> _Extract provided_
As studied by Tibby et al. (2018), lake records from Victoria, New South Wales, and Queensland suggest that conditions in the east and south-east of Australia were wet and unusually cool from the sixteenth to early nineteenth centuries. This corresponds with the “peak” of the global Little Ice Age from 1594-1722. For example, the Swallow Lagoon rainfall record indicates that from circa 1500-1850, there was significant and consistent rainfall, sometimes exceeding 300 millimeters. These rainfalls significantly reduced after circa 1890. Similarly, the hydrological records of Lake Surprise’s salinity levels reveal high humidity levels from circa 1440-1880, while an increase in salinity between 1860-1880 point to a negative change to the once-humid climate. The mid-nineteenth century marked a notable change to east Australia’s rainfall and humidity patterns.

As Tibby et al. (2018) note, in eastern Australia, these paleoclimatic changes of the Little Ice Age in the late 1800s coincided with the agricultural changes resulting from European colonization. Following the 1788 establishment of British colonies on the Australian continent—primarily concentrated in eastern regions and cities like Sydney, and later Melbourne and Brisbane—the British introduced new agricultural practices such as pastoralism. Practices such as these required widespread deforestation and vegetation clearance. Pastoralism and land clearing is captured in works of art such as prominent landscape artist John Glover’s 1833 painting, Patterdale Landscape with Cattle.

Patterdale Landscape with Cattle (1833) by John Glover depicts agricultural practices like pastoralism, which contributed to the aridification of Australia's late Little Ice Age.

Over the next century, such deforestation led to biodiversity loss, wind and water-based soil erosion, and soil salinity. Furthermore, as argued by Gordan et al. (2003), such land and vegetation clearance in Australia resulted in a 10% reduction in water vapor transport to the atmosphere. This occurred in western Australia as well, in which nineteenth century land-clearing resulted in reduced rainfall over the region. By 1850-1890, these human agricultural practices, concentrated in the eastern region of Australia, most likely amplified the drying and aridification that marked the end of the Little Ice Age.

> _What the task requires_
Reproduce word for word the stretch from "Patterdale Landscape with Cattle (1833)" through "the Little Ice Age." in the passage on Australia's climate during the Little Ice Age.

> _Information supplied_
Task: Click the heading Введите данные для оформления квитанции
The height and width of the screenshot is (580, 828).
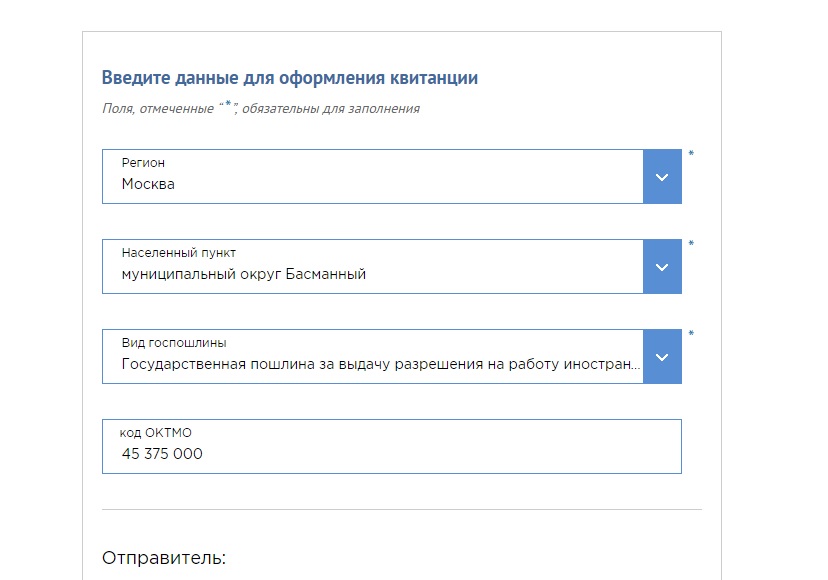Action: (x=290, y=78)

--

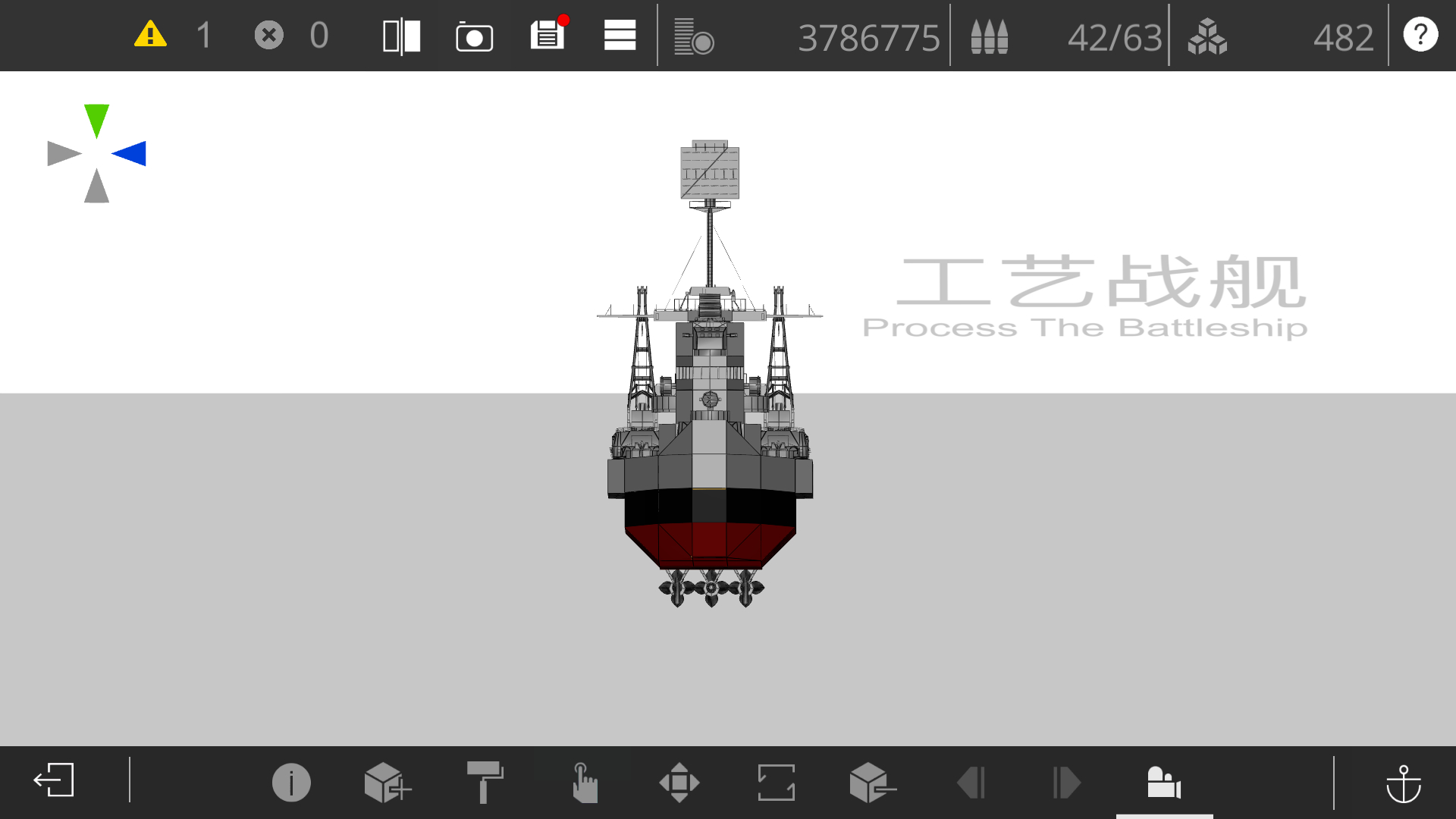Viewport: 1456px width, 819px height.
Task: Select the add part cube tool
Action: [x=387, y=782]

---

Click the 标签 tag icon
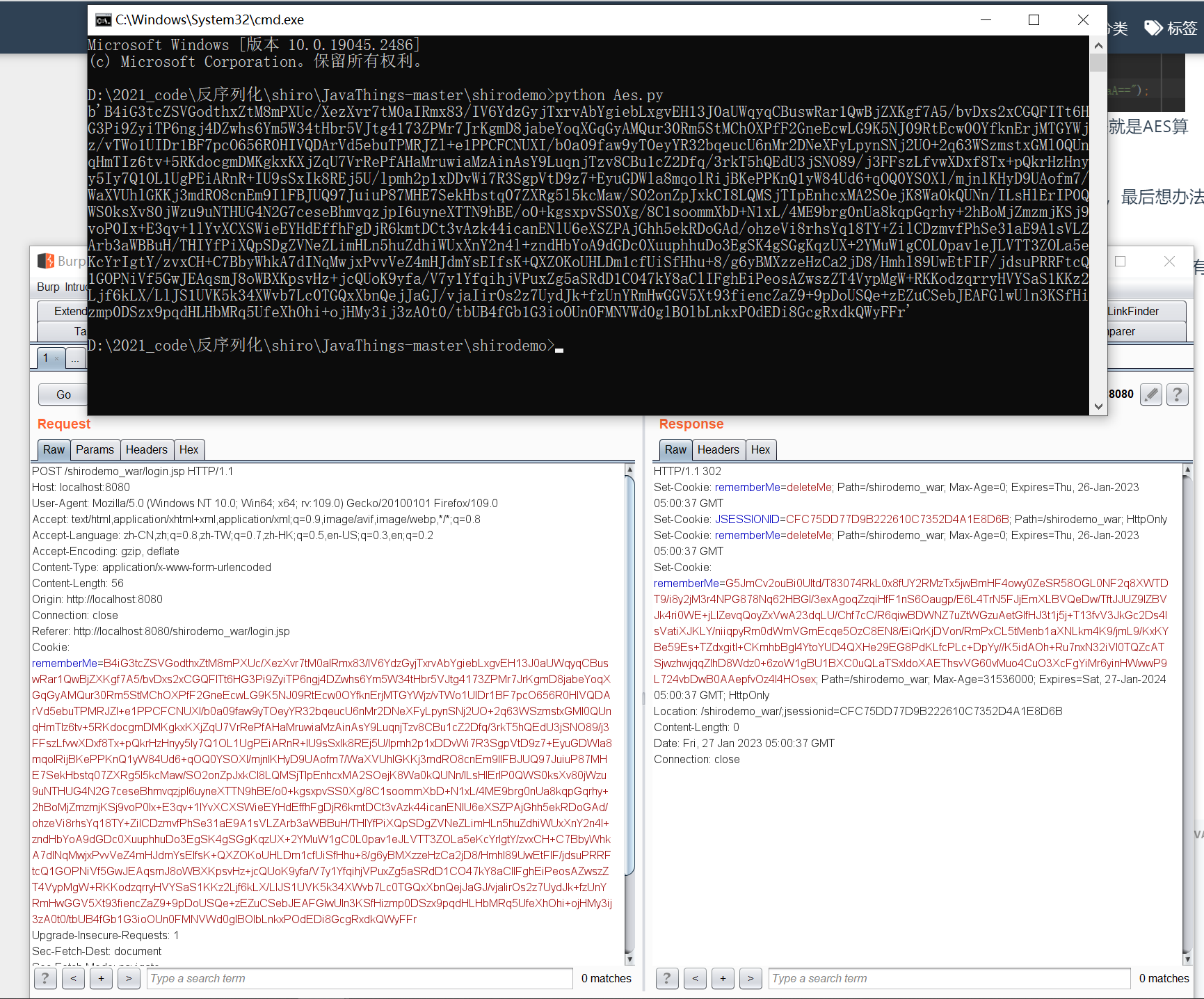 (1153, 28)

> _In response_
Patterdale Landscape with Cattle (1833) by John Glover depicts agricultural practices like pastoralism, which contributed to the aridification of Australia's late Little Ice Age.

Over the next century, such deforestation led to biodiversity loss, wind and water-based soil erosion, and soil salinity. Furthermore, as argued by Gordan et al. (2003), such land and vegetation clearance in Australia resulted in a 10% reduction in water vapor transport to the atmosphere. This occurred in western Australia as well, in which nineteenth century land-clearing resulted in reduced rainfall over the region. By 1850-1890, these human agricultural practices, concentrated in the eastern region of Australia, most likely amplified the drying and aridification that marked the end of the Little Ice Age.